I had a new IV line placed last week. My port has been accessed continuously in the same spot for three years. My skin is indurated and paper thin over the access site. I accidentally tore the needle out last month and that further irritated the skin. Since I was likely weeks away from being able to literally see the port through the hole in my chest, we opted to place a temporary IV line for me to use so I could deaccess the port to heal the skin. They put in a midline last week and deaccessed my port.
I had a PICC line for a while before I had my port. The PA who placed it was pretty terrified of my mast cells. She had been warned by the infusion nurses at the hospital. The placement itself was uneventful but I will never forget having to reassure her. It was the first time I saw a provider scared of my disease. The following day, a home IV nurse came to change the dressing and check the site. She was also scared. She asked me to hold my epipens while she changed it in case of anaphylaxis. I reassured her, too.
While I am grateful to have IV access because it keeps me out of the hospital, I had forgotten what a royal pain the ass it is to have a line in your arm. The port is easier is so many ways. I can access it and deaccess it at will. I can change the dressing myself. I can get it wet. I don’t have to deal with my pump constantly squawking that the line is occluded because I bent my arm. Blood doesn’t back up in the port line. I don’t have to constantly lock the line with heparin. I forgot the way IV Benadryl burns when it’s pushed into a smaller blood vessel. The midline is temporary but obnoxious after years of having a port.
Having the midline has brought back a lot of memories for me from around the time I got the PICC placed. One of the strategies social workers recommend for adapting to a medical device or deformity or disease is to give it a name. I named my PICC because I had to convince myself that I could learn to live with it. I named my ostomy, too. I don’t bother naming things anymore. Because it has become routine.
Sunday night, I ended up in the ER after sudden onset severe GI pain. This pain is high in the tract and much more severe than what I have experienced before, both in intensity and in duration. I went to the hospital because the pain was so bad that I honestly thought I had ruptured something. It was the kind of pain that makes you think you are dying. I was literally screaming in pain.
I spent the next day in the hospital where my screaming pain was interrupted only by intense vomiting from the pain meds. We have no idea what is causing the pain. I am not convinced that it is mast cell related. I came home last night because the hospital couldn’t do anything for me that I couldn’t do at home. The nausea and pain were still there. So I left with no answers and a lot of pain.

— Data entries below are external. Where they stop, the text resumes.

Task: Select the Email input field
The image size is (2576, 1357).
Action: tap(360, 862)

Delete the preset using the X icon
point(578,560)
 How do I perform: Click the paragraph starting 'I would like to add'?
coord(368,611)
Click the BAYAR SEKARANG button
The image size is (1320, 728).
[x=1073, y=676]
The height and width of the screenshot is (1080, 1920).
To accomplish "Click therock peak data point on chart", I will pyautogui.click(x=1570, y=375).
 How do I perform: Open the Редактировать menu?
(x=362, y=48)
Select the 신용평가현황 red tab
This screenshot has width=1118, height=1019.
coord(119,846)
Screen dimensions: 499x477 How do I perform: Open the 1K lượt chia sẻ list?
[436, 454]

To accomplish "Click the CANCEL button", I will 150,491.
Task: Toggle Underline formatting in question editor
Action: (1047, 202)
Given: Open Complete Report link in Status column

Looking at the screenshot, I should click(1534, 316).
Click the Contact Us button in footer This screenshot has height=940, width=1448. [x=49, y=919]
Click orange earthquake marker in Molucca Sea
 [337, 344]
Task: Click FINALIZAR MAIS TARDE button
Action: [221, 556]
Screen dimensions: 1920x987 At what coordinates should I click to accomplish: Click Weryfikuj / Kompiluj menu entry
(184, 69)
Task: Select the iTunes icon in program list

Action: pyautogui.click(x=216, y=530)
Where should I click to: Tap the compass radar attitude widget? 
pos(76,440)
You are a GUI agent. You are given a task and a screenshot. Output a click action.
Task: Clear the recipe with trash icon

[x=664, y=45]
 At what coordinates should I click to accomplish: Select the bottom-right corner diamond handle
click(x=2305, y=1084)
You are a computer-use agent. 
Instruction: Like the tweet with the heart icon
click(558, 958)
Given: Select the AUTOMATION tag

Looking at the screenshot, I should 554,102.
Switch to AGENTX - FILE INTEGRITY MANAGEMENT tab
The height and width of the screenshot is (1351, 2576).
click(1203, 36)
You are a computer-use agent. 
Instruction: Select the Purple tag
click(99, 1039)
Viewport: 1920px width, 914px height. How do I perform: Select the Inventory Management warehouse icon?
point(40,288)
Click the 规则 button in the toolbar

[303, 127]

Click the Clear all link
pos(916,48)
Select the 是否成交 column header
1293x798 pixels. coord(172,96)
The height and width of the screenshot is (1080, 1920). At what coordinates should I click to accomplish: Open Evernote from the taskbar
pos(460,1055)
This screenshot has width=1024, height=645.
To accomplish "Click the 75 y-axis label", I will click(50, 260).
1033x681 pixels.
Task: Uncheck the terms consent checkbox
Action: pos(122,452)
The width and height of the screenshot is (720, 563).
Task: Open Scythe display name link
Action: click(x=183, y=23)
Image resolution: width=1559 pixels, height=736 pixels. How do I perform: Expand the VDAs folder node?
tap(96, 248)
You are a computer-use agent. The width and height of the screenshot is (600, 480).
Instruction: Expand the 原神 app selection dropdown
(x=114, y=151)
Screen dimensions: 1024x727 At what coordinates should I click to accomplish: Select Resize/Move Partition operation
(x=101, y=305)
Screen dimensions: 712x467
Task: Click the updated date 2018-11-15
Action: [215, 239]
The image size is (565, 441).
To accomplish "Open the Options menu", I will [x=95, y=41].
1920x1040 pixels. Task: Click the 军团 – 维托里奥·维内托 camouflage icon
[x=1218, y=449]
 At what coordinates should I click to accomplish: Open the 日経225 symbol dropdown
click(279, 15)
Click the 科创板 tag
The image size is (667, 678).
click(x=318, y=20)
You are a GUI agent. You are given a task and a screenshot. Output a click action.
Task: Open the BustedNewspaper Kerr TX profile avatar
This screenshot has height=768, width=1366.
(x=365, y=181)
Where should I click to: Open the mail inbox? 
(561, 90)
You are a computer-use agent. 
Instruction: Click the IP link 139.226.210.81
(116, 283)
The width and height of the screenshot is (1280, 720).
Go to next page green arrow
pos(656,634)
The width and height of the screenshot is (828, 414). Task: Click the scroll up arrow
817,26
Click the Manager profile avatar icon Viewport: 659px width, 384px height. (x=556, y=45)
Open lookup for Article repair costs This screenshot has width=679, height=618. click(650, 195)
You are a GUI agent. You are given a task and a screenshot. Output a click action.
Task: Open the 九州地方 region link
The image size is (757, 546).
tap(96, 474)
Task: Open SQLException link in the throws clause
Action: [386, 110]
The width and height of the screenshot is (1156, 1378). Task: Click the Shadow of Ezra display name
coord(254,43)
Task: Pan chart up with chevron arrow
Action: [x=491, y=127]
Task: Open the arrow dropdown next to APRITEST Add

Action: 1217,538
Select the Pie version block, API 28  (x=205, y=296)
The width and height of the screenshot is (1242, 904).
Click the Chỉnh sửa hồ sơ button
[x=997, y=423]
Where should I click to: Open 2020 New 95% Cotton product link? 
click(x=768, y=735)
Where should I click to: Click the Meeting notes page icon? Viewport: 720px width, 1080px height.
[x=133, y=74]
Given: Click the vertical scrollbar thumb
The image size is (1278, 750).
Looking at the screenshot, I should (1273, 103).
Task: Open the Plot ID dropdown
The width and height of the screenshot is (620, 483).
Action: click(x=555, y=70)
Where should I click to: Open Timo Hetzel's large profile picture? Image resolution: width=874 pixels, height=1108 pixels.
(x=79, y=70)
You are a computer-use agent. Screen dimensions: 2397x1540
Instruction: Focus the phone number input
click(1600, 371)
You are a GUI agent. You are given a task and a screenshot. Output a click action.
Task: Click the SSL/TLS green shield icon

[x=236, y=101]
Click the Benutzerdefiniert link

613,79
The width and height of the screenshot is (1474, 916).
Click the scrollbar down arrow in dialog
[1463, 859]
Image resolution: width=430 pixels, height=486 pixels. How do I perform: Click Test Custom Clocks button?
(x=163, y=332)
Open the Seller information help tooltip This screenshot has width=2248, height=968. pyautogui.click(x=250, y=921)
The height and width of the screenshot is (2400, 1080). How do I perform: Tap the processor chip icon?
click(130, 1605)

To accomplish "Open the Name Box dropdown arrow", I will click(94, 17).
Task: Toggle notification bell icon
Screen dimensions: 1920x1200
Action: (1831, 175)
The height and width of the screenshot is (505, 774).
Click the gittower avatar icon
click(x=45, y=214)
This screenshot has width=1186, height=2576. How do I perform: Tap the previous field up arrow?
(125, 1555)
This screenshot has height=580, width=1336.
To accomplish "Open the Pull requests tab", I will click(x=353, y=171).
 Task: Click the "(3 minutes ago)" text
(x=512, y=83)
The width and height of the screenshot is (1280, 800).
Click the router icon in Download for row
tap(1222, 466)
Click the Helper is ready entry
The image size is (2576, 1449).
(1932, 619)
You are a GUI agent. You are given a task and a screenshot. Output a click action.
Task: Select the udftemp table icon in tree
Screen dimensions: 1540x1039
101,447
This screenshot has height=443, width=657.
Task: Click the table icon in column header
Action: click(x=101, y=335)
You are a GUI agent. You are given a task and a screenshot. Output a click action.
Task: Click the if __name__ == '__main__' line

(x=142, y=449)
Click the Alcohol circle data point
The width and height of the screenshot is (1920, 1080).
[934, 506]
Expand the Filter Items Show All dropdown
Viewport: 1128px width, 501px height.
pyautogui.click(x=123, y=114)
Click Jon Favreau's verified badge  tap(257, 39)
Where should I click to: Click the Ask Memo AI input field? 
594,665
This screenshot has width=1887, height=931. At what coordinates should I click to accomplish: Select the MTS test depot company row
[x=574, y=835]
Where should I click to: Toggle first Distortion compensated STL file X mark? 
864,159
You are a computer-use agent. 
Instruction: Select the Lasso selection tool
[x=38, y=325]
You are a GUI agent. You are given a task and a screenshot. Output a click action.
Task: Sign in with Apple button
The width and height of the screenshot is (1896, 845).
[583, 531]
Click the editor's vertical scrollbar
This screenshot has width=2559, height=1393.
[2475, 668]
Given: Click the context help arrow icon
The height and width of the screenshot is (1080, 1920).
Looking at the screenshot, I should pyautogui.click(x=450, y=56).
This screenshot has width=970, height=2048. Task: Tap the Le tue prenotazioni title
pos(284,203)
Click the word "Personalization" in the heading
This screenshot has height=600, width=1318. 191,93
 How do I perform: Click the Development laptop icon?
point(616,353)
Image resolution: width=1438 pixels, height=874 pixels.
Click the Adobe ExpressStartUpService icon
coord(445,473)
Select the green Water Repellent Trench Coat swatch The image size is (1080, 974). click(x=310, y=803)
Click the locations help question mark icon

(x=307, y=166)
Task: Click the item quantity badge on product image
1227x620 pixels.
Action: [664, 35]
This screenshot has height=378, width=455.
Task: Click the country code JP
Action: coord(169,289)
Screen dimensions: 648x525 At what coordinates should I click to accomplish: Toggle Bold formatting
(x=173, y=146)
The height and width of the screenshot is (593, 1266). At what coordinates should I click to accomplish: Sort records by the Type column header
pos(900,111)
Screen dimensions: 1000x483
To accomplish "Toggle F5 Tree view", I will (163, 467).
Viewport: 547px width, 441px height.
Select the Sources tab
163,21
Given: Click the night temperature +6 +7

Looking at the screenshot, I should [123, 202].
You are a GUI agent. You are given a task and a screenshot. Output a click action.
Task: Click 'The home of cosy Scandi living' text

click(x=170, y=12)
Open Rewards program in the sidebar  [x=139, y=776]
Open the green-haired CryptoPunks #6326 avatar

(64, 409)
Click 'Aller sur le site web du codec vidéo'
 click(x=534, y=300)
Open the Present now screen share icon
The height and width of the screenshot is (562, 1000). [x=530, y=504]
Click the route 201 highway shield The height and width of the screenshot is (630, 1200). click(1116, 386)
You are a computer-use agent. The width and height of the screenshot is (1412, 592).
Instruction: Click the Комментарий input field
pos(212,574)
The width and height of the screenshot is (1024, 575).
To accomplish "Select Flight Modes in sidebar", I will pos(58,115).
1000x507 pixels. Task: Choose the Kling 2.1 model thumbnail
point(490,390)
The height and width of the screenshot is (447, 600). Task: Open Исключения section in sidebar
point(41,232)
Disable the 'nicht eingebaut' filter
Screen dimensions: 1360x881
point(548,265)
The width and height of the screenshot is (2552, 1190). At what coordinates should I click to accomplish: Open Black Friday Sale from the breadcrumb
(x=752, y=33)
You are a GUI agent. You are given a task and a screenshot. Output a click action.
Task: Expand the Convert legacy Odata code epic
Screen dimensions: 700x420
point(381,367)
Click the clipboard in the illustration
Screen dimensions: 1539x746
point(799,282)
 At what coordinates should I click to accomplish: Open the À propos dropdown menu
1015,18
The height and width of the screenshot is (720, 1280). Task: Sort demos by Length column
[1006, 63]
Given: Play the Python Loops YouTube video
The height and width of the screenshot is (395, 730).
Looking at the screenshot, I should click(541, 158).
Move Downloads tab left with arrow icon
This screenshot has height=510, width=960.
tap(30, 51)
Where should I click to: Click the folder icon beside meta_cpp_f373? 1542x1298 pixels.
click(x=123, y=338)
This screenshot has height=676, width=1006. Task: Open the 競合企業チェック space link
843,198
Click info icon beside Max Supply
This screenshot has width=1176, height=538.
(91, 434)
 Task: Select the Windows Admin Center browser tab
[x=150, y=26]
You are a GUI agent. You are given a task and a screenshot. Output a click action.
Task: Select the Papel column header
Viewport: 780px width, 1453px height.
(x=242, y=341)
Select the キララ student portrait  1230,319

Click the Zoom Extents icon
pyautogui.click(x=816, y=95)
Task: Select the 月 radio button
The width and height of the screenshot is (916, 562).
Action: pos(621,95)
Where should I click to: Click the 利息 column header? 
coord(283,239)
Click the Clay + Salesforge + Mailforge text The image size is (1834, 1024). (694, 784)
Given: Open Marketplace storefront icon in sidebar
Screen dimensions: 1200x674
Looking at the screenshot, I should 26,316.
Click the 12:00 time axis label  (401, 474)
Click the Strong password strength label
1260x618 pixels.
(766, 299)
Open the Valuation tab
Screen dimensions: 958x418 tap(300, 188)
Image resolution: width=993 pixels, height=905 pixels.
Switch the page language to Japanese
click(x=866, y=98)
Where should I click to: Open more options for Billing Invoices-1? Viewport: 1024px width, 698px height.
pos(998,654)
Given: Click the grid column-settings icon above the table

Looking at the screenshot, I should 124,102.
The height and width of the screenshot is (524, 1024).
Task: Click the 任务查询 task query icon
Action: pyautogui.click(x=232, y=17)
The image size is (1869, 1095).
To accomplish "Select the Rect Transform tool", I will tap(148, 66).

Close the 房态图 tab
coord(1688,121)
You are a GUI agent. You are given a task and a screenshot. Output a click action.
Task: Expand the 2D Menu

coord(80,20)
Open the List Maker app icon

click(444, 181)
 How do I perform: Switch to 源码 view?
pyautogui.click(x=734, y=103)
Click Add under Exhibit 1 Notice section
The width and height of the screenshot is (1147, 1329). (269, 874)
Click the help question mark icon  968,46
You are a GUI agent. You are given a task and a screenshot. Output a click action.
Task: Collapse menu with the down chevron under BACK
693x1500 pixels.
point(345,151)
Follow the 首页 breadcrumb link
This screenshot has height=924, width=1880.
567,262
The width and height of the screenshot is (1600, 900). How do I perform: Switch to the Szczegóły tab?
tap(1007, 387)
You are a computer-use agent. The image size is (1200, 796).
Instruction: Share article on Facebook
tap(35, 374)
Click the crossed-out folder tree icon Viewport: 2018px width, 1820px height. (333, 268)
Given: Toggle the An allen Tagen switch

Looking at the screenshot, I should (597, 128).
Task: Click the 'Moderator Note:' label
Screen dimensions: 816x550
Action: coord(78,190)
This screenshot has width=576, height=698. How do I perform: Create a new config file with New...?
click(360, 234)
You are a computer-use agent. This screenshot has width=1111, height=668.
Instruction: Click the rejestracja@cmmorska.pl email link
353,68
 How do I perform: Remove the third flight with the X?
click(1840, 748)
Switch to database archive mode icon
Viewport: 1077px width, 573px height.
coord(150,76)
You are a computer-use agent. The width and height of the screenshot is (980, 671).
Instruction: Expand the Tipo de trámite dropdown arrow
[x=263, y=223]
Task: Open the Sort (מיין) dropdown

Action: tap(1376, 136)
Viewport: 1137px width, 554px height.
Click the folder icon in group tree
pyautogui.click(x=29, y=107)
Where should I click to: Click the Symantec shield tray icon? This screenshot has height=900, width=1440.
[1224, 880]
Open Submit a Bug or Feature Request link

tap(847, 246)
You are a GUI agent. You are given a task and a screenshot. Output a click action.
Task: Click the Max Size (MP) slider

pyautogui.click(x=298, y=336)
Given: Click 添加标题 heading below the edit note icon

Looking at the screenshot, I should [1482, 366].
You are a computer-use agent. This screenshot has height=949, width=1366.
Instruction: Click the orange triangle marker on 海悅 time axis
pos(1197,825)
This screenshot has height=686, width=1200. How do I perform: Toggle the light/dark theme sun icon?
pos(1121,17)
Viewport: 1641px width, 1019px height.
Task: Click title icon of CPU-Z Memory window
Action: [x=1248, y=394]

One of my nurses yesterday was really horrified when I told him all the things I do on a daily basis to manage my disease. He in particular was horrified that I needed so much medication and was still left with debilitating symptoms. It is only in seeing this awe reflected in the eyes of people who see so much suffering that I remember how sick I am.
Today was the longest day of the year. In many pagan traditions, the summer solstice is the day when the land of the living and the land of the dead overlap. It is a day for seeing ghosts of those who have gone before us and specters of who we used to be. A day when the past whispers to you as you walk past.
I have spent all day reading through my journals from when I had my PICC line placed. I have thought about all the ways my life has changed. In many ways it has gotten better. But it definitely changed me. There is a before and after in my identity as a chronically ill person. That timeline splits along the line extending from that date.
What’s funny is that while so many things have gotten worse in that time, a lot of things have gotten better. I am much happier. I am much less scared. I am much more independent. I am much more in control of my disease and my life.
I no longer have to convince myself everyday that I can make it through the day with a central line that everyone can see. Because it is just part of my life and it’s no longer extraordinary.